This thread has been locked.

If you have a related question, please click the "Ask a related question" button in the top right corner. The newly created question will be automatically linked to this question.

nanddump ECC uncorrectable bitflips

Other Parts Discussed in Thread: AM3352

I frequently get ECC uncorrectable bitflip errors when running nanddump on a particular partition /dev/mtd6. I also consistently get ECC corrected bitflip on at least 2 other partitions (total of 17 partitions). Micron believes the uncorrectable bitflip errors are due to a TI fix not in the SDK being using. Also, the consistent number of corrected bitflips for several partitions seems to be high (I'd expect none for new NAND).

I'm using the TI AM335x EVM Starter Kit ti-sdk-am335x-evm-06.00.00.00-Linux-x86-Install on a custom board with Micron MT29F4G08ABADAH4 NAND, AM3352 ARMv7 Processor rev 2 (v7l) CPU. Default ECC BCH8 is used.

/dev/mtd6 is flashed as follows:

   mmc rescan
   mw.b 0x81000000 0xFF 0x1E0000
   fatload mmc 0 0x81000000 u-boot.img
   iminfo 0x81000000
   nand erase 0x60000 0x1E0000
   nand write 0x81000000 0x600000 0x1E0000

nanddump (version 1.5.0) is run as follows (a SD card is mounted at /media/mmcblk0p2): 

   nanddump --bb=skipbad -o -f /media/mmcblk0p2/nanddump_mtd06 /dev/mtd6

ECC uncorrectable bitflips occur about 80% of the time on /dev/mtd6, sometimes in the hundreds:

root:~# nanddump --bb=skipbad -o -f /media/mmcblk0p2/nanddump_mtd06 /dev/mtd6
   ECC failed: 0
   ECC corrected: 0
   Number of bad blocks: 0
   Number of bbt blocks: 0
   Block size 131072, page size 2048, OOB size 64
   Dumping data starting at 0x00000000 and ending at 0x001e0000...

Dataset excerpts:
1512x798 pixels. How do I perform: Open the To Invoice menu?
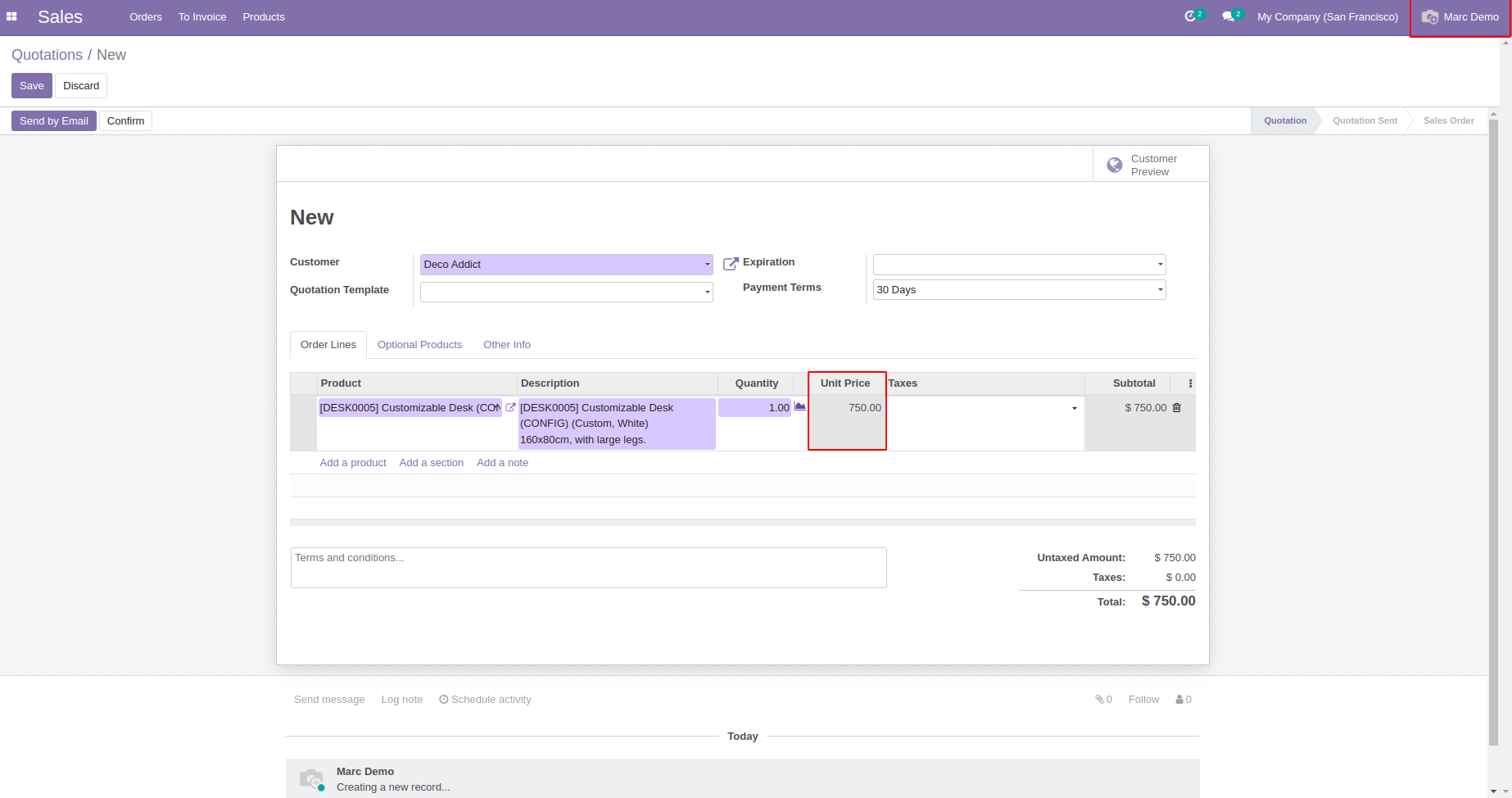click(202, 17)
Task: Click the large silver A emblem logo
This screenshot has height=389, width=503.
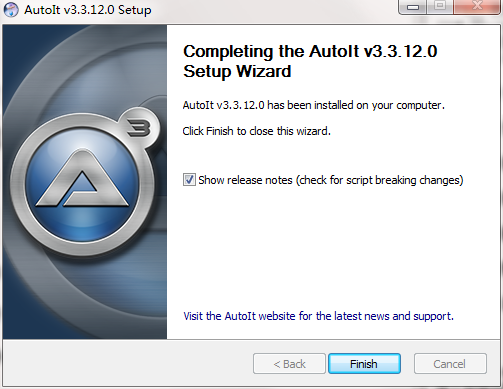Action: pos(82,184)
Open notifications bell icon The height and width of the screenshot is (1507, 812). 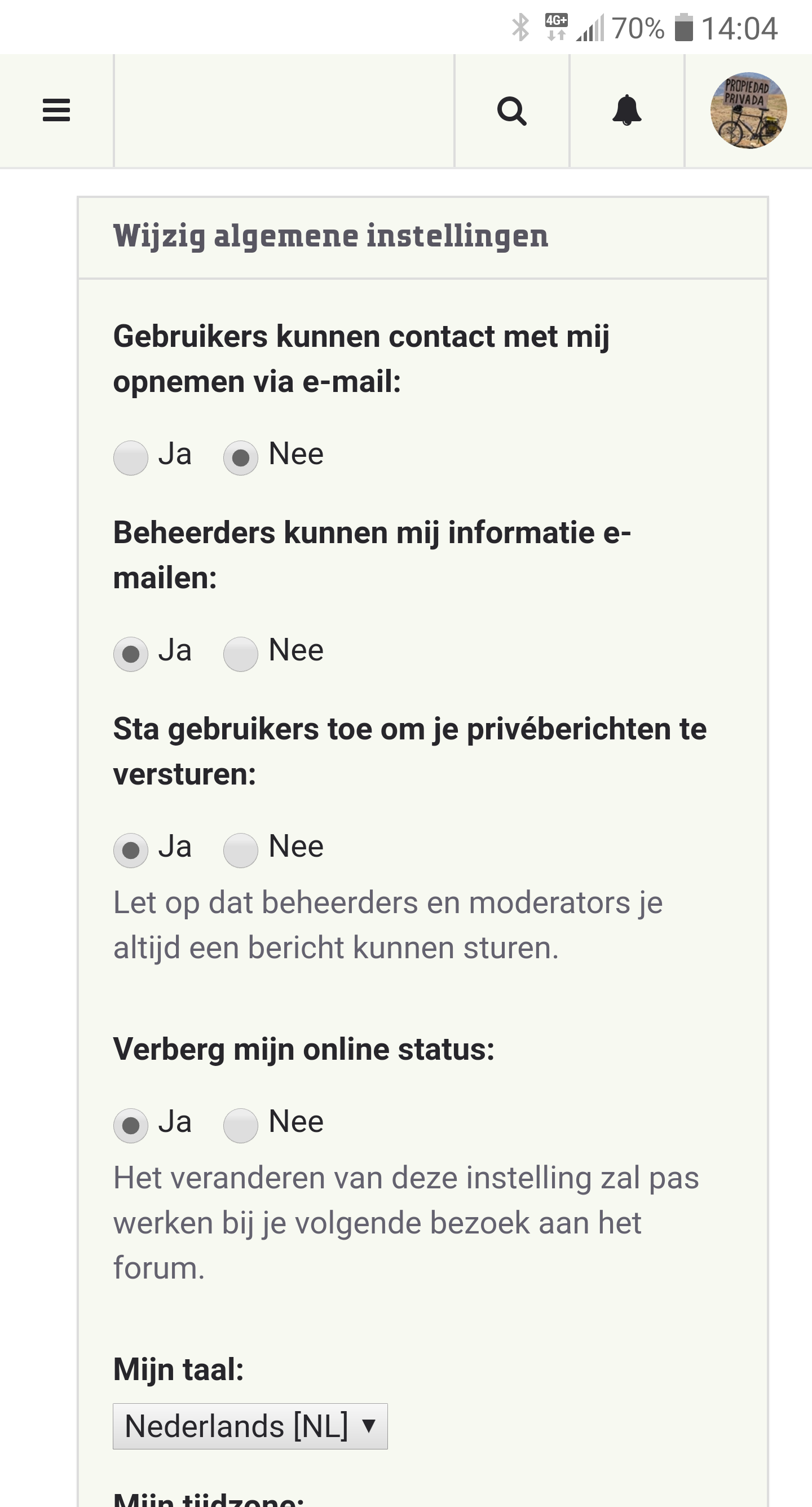pos(626,111)
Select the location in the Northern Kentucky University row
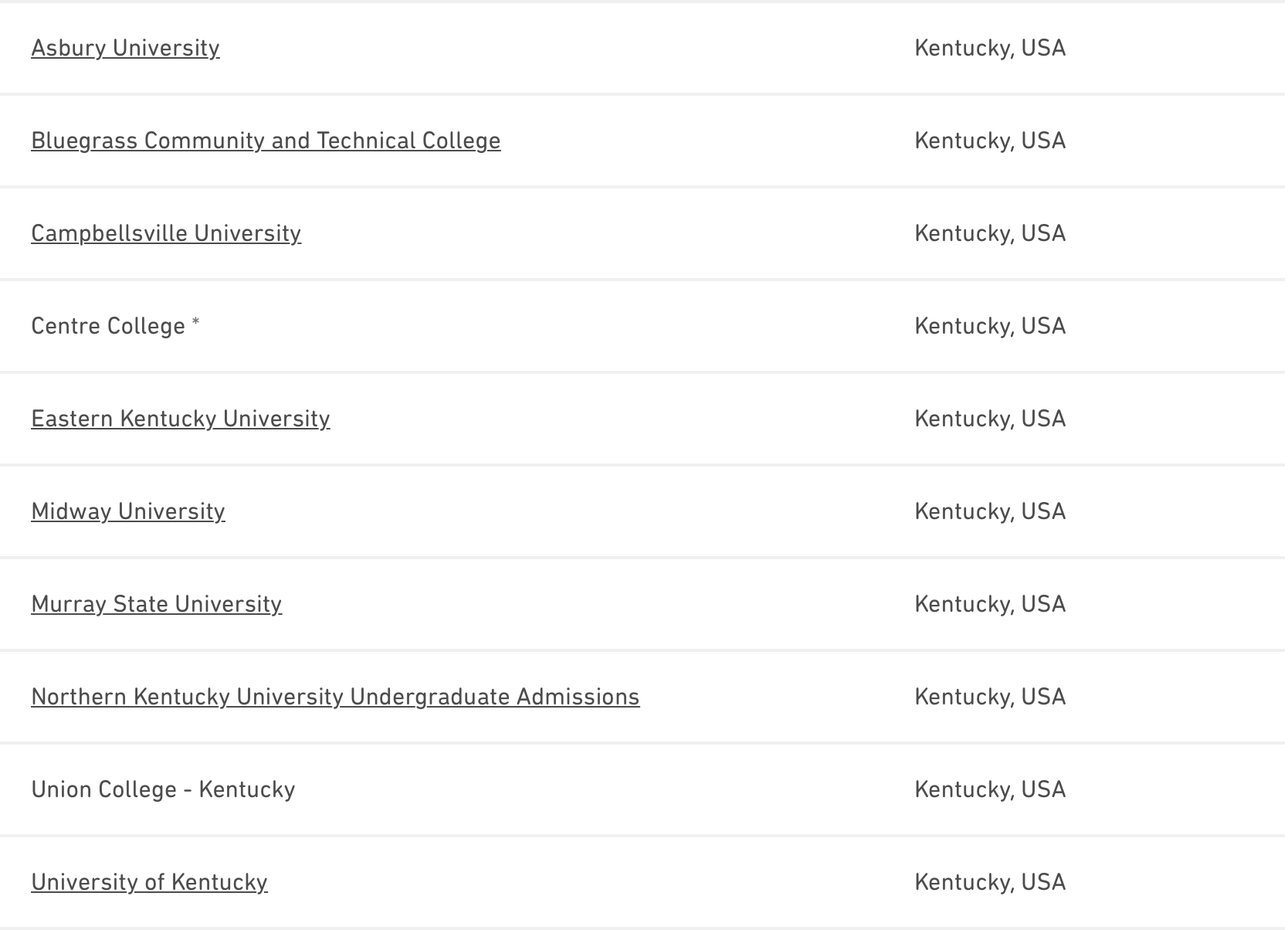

Tasks to carry out:
a – List every command line that the nanddump thread gives for flashing /dev/mtd6.
b – Answer these questions from the nanddump thread, one per line:
(i) Which Micron NAND part is on the custom board?
(ii) About how often do ECC uncorrectable bitflips occur on /dev/mtd6?
(iii) What page size does the nanddump output report?
c – Continue the nanddump thread from its last line.

Written responses:
a –
mmc rescan
mw.b 0x81000000 0xFF 0x1E0000
fatload mmc 0 0x81000000 u-boot.img
iminfo 0x81000000
nand erase 0x60000 0x1E0000
nand write 0x81000000 0x600000 0x1E0000

b –
(i) MT29F4G08ABADAH4
(ii) About 80% of the time
(iii) 2048

c –
   ECC: 3 uncorrectable bitflip(s) at offset 0x00000000
   ECC: 3 uncorrectable bitflip(s) at offset 0x00000800
   ECC: 3 uncorrectable bitflip(s) at offset 0x00001000
   ECC: 4 uncorrectable bitflip(s) at offset 0x00001800
   ...
   ECC: 2 uncorrectable bitflip(s) at offset 0x00176800

The file output by nanddump for /dev/mtd6 is different than other partitions of the same size flashed with the same image.

When I run nanddump a second time on the same partition, the ECC uncorrectible bitflip errors do not necessarily occur again, but the subsequent run shows a record of 650 ECC failures:   

root:~# nanddump --bb=skipbad -o -f nanddump_mtd06 /dev/mtd6
   ECC failed: 650
   ECC corrected: 1
   Number of bad blocks: 0
   Number of bbt blocks: 0
   Block size 131072, page size 2048, OOB size 64
   Dumping data starting at 0x00000000 and ending at 0x001e0000...
   root:~#

Running nandtest seems to work fine, but it does report the large number of ECC failures, and surprisingly (at least to me as it's new NAND) shows a 1 bit ECC correction occuring: 

root@skydrop:~# nandtest -p 10 /dev/mtd6
ECC corrections: 0
ECC failures : 650
Bad blocks : 0
BBT blocks : 0
001c0000: checking...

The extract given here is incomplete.